> _Problemas por resolver_
- A) Según el relato sobre la enfermedad de Cesar, ¿por qué acomodaron al hijo en una parte del salón de casa? Responde en una a tres oraciones.
- B) Por favor, escribe la continuación del relato sobre la enfermedad de Cesar a partir de su última oración.
**** Texto proporcionado
Llevaba desde el verano con molestias. Se quejaba del estomago y necesitaba estar largos ratos en reposo. Apenas salía. En navidad vinieron los dos a casa: Mª Luz con una demencia avanzada e incapaz de valerse por sí misma. Llevamos a Cesar a la clínica para que le hicieran diversas pruebas y después de tres días el medico nos anunció, a Maribel y a mí, que tenía metástasis en estómago, páncreas y pulmón, que no se podía hacer nada y que como máximo le quedaban tres meses de vida. Se quedaron a vivir en casa y nos preparamos para atenderlos lo mejor posible: acomodamos a nuestro hijo en una parte del salón de casa para que pudieran, ambos abuelos, dormir tranquilos y en habitaciones separadas.
Al principio aún salía a la calle, a comprar el pan o a dar pequeños paseos pero enseguida su estado empeoró. Cada vez necesitaba estar más tiempo en la cama. Apenas hablaba y, aunque su mente estaba lucida, ya no era la persona vital que tenía opinión de todo. Su faceta cascarrabias desapareció. Antes de enfermar se despachaba con todos los políticos sin excepción. Todos hacían todo mal y solo los habitantes de su pequeño pueblo del prepirineo aragonés merecían ser salvados.
Cesar no sabía su estado, creía que podía mejorar, pero al mes y medio comenzó a sentirse peor y poco a poco se fue refugiando en su habitación y en sí mismo. Perdió apetito y peso. Pero no se quejaba, pedía que le dejáramos descansar, nada más. Tomaba batidos alimenticios, actimel y grandes cantidades de agua. Nosotros asistíamos a su declive inevitable acompañándole en sus últimos días impotentes y con tristeza disimulada.
El comenzó a darse cuenta que no mejoraba. Le dijimos si le apetecía que viniera un cura y pregunto: ¿tan mal estoy?. Cesar : lo que tienes no se te va a pasar. Entonces ¿me voy a morir...?. Jo, que puntada.-dijo-- Fue la única expresión de contrariedad que le oímos en los tres meses que tardó en morir, tal como habían dicho los médicos--.
********
**** Extracto de datos
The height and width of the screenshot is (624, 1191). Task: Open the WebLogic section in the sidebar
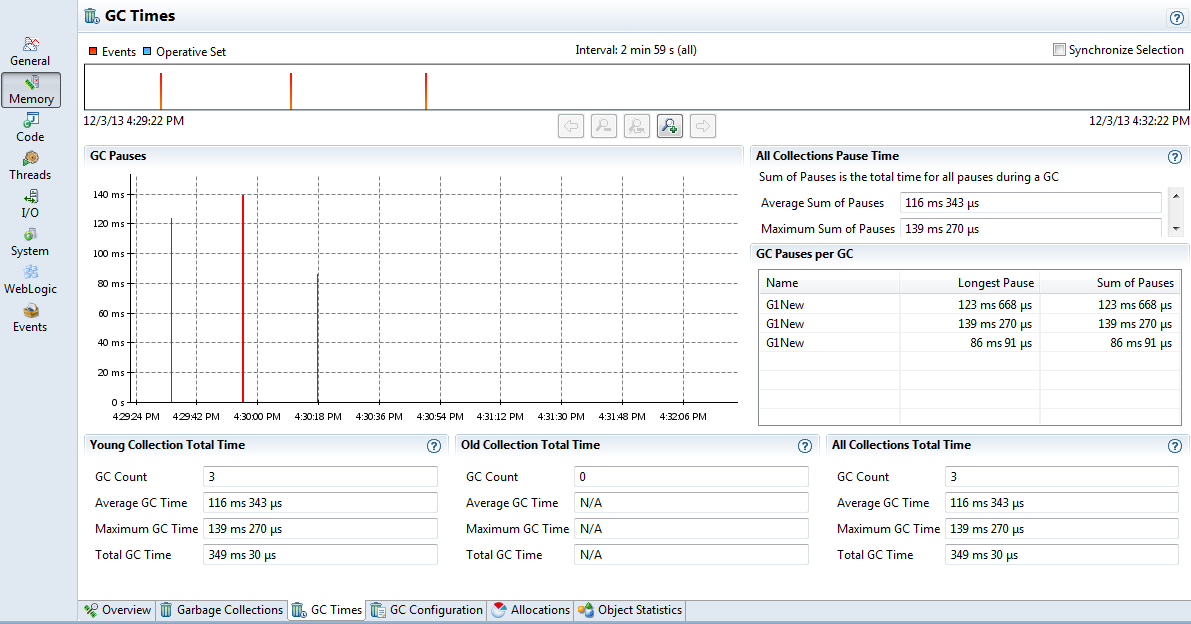[30, 280]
********
> _Respuestas del ejercicio_
- A) Lo acomodaron allí para que los dos abuelos, Cesar y Mª Luz, pudieran dormir tranquilos y en habitaciones separadas. Fue parte de lo que prepararon para atenderlos lo mejor posible cuando se quedaron a vivir en casa.

- B)
Después de un día con una crisis muy fuerte en que vinieron los médicos de urgencias tuvo un día de aparente mejoría y gran claridad. Quiso el cura que le habíamos ofrecido y por mediación de nuestro hijo vino un escolapio de su colegio que le dio la extremaunción y con el que converso largamente. Su memoria estaba tan fresca que repasaron juntos viejos profesores del colegio que ambos recordaban. Aprovechó después para darnos algunas instrucciones sobre su entierro. Que quería ser enterrado en su pueblo en el mismo nicho que su madre y que, por favor, cambiáramos la lápida que estaba vieja y fea.
Su debilidad fue en aumento, apenas se podía levantar. Aunque lúcido y con una entereza extraordinaria solo pedía que le dejáramos descansar.
Vimos, aunque no se quejaba, que sus molestias iban en aumento y decidimos ponerle parches de morfina para paliar, en lo posible su malestar. Apenas tomaba alimentos y ya no volvió a salir de su habitación.
Los últimos días Maribel y yo pasamos todo el tiempo posible junto a él, le tomábamos la mano o simplemente permanecíamos a su lado expectantes a cualquier cosa que pudiera necesitar.
La última noche tuvo una crisis con temblores. Le administramos un valium. Tápame, tápame--dijo, cuando se lo pusimos--, y se quedó tranquilo. Me quede a su lado toda la noche y ya de día Maribel me relevó. Al cabo de media hora me llamó para avisarme de que había muerto.
La vida le abandonó. Su cuerpo, en la bolsa negra sobre el carro de los empleados de la funeraria, viajó rápido hacia el tanatorio. El vacío y el dolor de su pérdida se apoderó de la casa, pero la dignidad de su muerte y la lucidez que mantuvo hasta el último día permanecerá como su legado más preciado.